The immediate failure condition when both are unavailable is crucial. Delaying this check or attempting to reassign later would break correctness because the sorted order guarantees that overlap conflicts are already fully exposed at the current step.
Worked Examples
Example 1
Input:
3
1 3
2 5
3 6
Sorted intervals:
(1,3,0), (2,5,1), (3,6,2)
| Interval | freeC | freeJ | Assignment | Updated freeC | Updated freeJ |
|---|---|---|---|---|---|
| (1,3) | 0 | 0 | C | 3 | 0 |
| (2,5) | 3 | 0 | J | 3 | 5 |
| (3,6) | 3 | 5 | C | 6 | 5 |
Output:
CJC
This trace shows that at no point more than two intervals overlap, and the greedy assignment successfully alternates between the two available resources.
Example 2
Input:
3
1 4
2 5
3 6
| Interval | freeC | freeJ | Assignment |
|---|---|---|---|
| (1,4) | 0 | 0 | C |
| (2,5) | 4 | 0 | J |
| (3,6) | 4 | 5 | IMPOSSIBLE |
At the third interval, both people are busy beyond time 3, so no assignment is possible.
This demonstrates the failure condition when three intervals overlap at a common region.
Complexity Analysis
| Measure | Complexity | Explanation |
|---|---|---|
| Time | O(n log n) | Sorting dominates, assignment is linear |
| Space | O(n) | Storing intervals and output labels |
The algorithm fits comfortably within typical constraints up to 10⁵ intervals, since sorting and a single linear scan are efficient in Python.
Test Cases
import sys, io
def run(inp: str) -> str:
sys.stdin = io.StringIO(inp)
from math import prod # harmless import to ensure isolation
def solve():
n = int(input())
intervals = []
for i in range(n):
s, e = map(int, input().split())
intervals.append((s, e, i))
intervals.sort()
freeC = 0
freeJ = 0
ans = [''] * n
for s, e, i in intervals:
if freeC <= s:
ans[i] = 'C'
freeC = e
elif freeJ <= s:
ans[i] = 'J'
freeJ = e
else:
return "IMPOSSIBLE"
return "".join(ans)
t = int(input())
out = []
for _ in range(t):
out.append(solve())
return "\n".join(out)
# sample-like test
assert run("1\n3\n1 3\n2 5\n3 6\n") == "CJC"
# impossible overlap
assert run("1\n3\n1 4\n2 5\n3 6\n") == "IMPOSSIBLE"
# no overlap all same person
assert run("1\n3\n1 2\n2 3\n3 4\n") == "CCC"
# alternating tight packing
assert run("1\n4\n1 10\n10 20\n20 30\n30 40\n") == "CCCC"
# heavy overlap chain
assert run("1\n4\n1 5\n2 6\n3 7\n4 8\n") == "IMPOSSIBLE"
| Test input | Expected output | What it validates |
|---|---|---|
| chain non-overlap | CCC | single resource reuse |
| full overlap chain | IMPOSSIBLE | capacity violation |
| tight endpoints | CCC | boundary correctness |
| alternating long gaps | CCCC | greedy stability |
| overlapping staircase | IMPOSSIBLE | multi-overlap detection |
Edge Cases
A critical edge case is when intervals only touch at endpoints.
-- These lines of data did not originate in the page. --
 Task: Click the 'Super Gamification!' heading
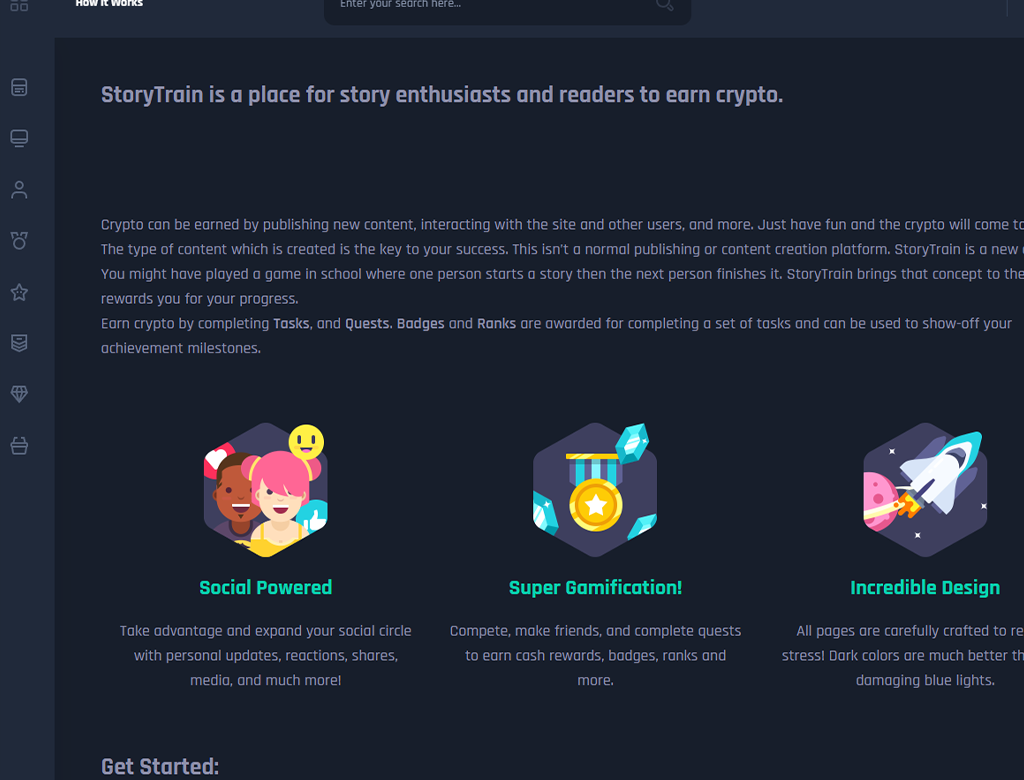[x=595, y=588]

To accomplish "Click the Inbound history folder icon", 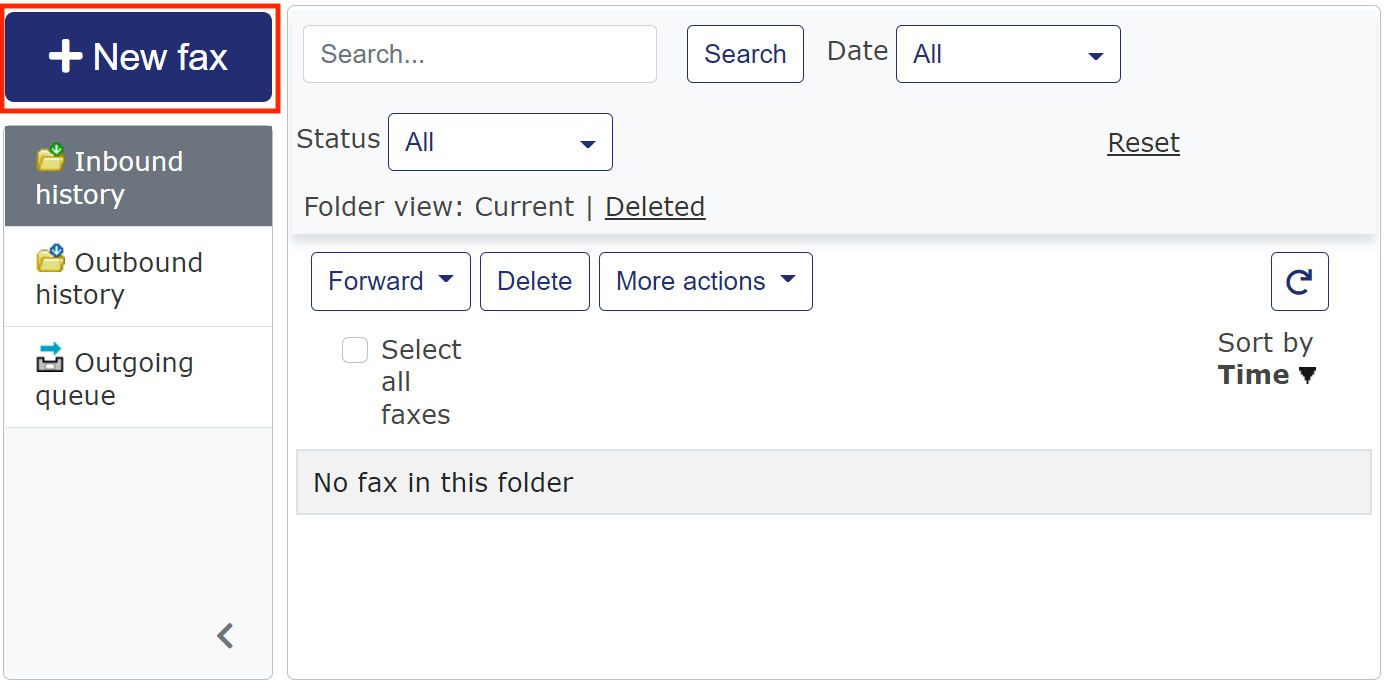I will tap(50, 159).
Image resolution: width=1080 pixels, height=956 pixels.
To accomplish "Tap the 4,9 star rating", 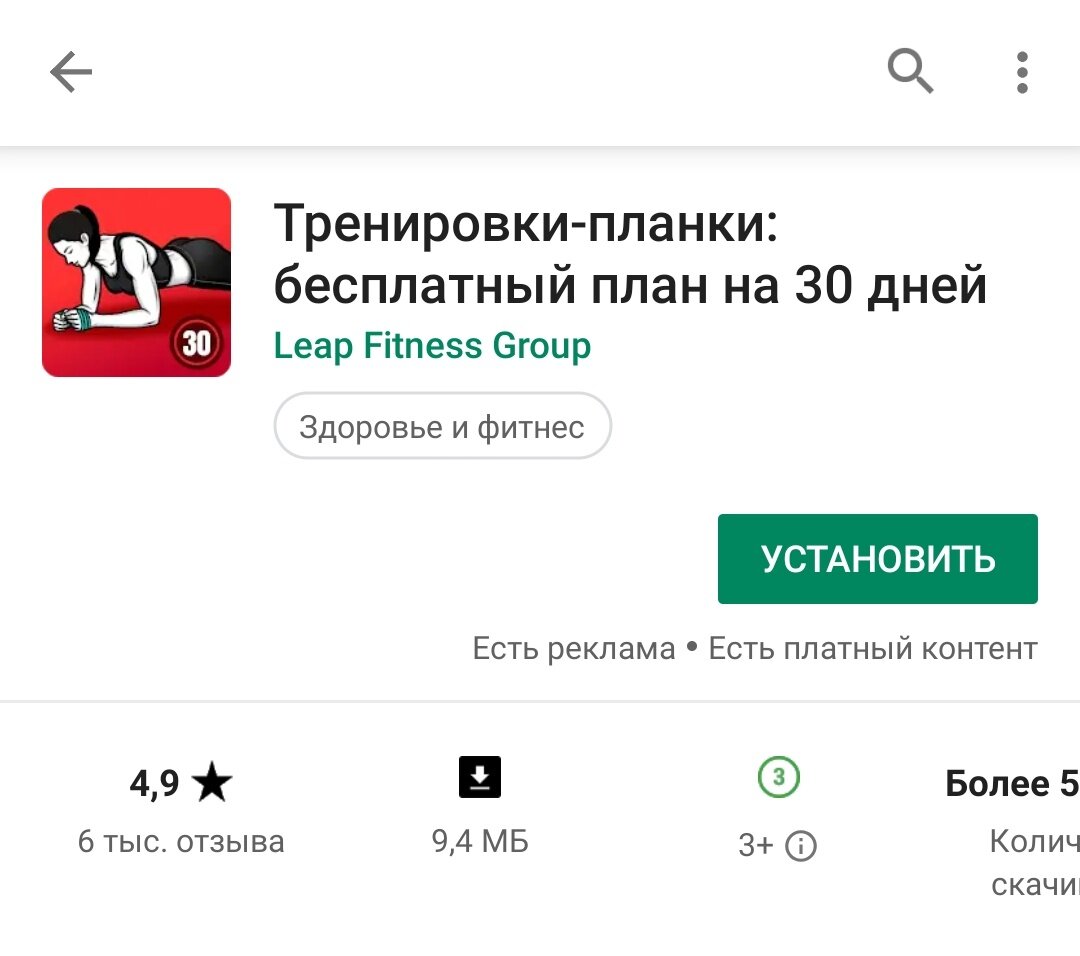I will coord(181,782).
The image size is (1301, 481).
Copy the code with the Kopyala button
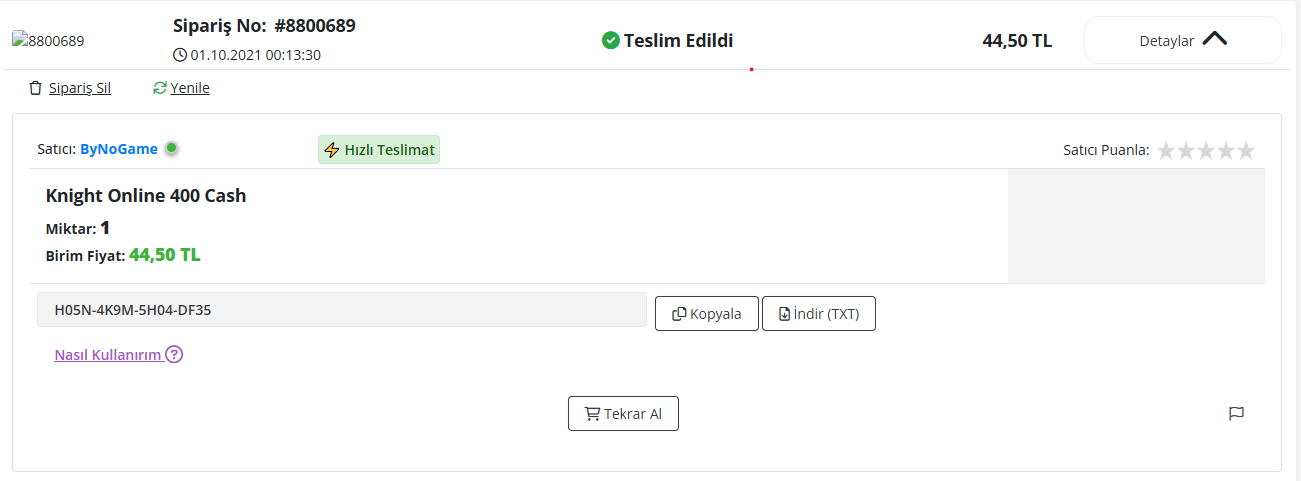pos(707,313)
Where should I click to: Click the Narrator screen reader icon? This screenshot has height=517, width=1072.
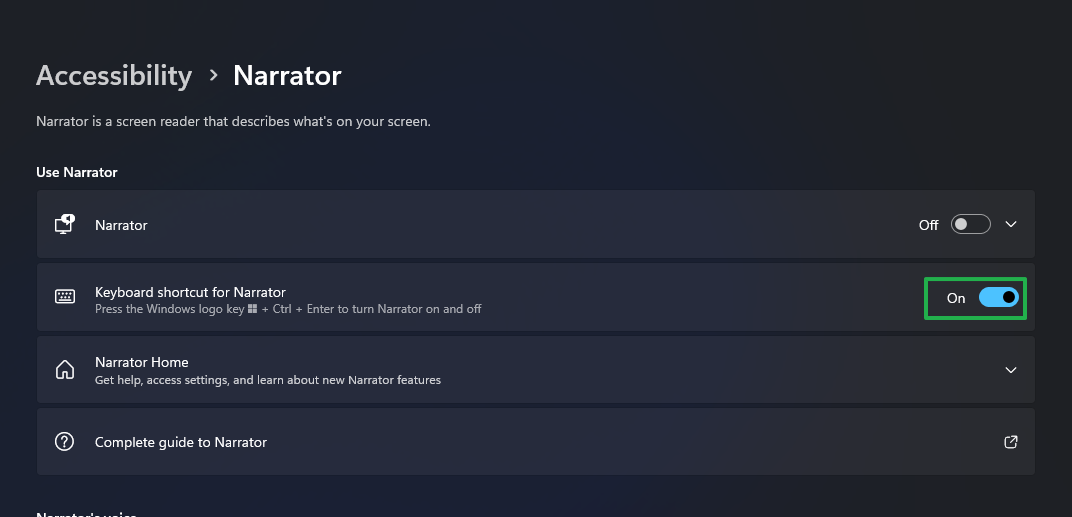[x=65, y=224]
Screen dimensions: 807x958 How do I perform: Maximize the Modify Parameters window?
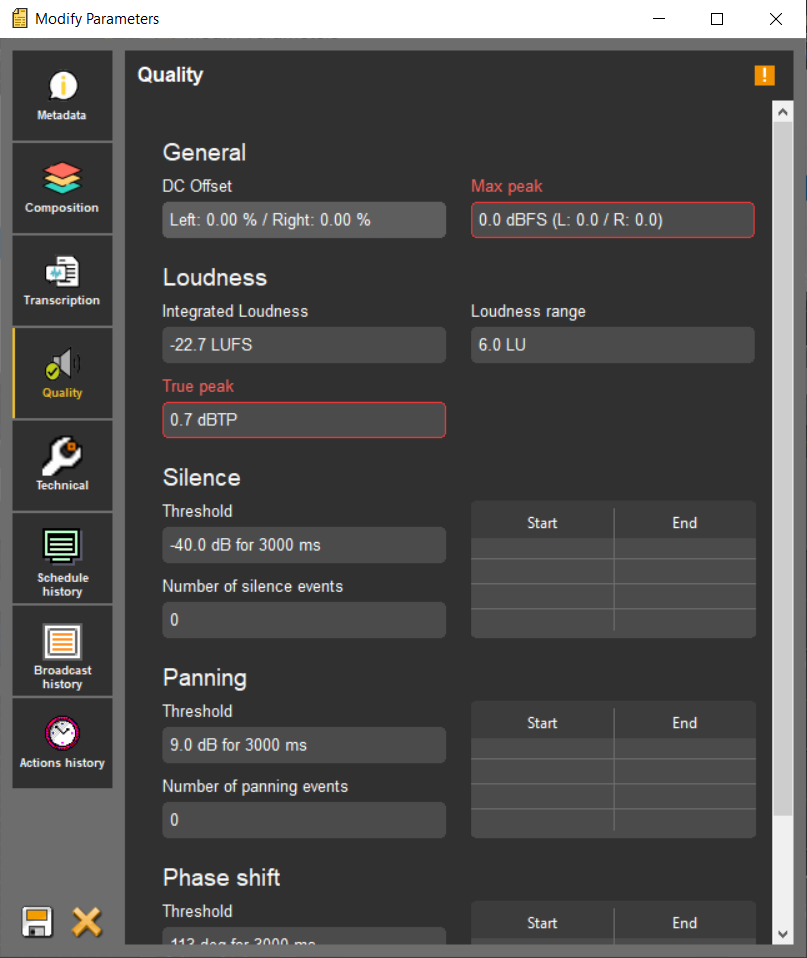point(717,19)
For input like [1,2], [2,3], [3,4], the algorithm must treat these as non-overlapping. Since we use <= for availability, an interval starting exactly at the previous end is allowed, and the same person can handle all intervals.
Another edge case is when all intervals overlap at a single point. For example, [1,10], [2,9], [3,8]. After assigning the first two intervals to different people, the third interval finds both people busy at time 3, triggering immediate impossibility. The algorithm correctly detects this because both freeC and freeJ exceed the start time.
A final subtle case is unsorted input where intervals are given in arbitrary order. Sorting is essential because without it, availability tracking loses meaning and greedy assignment becomes order-dependent, producing incorrect results even when a valid schedule exists.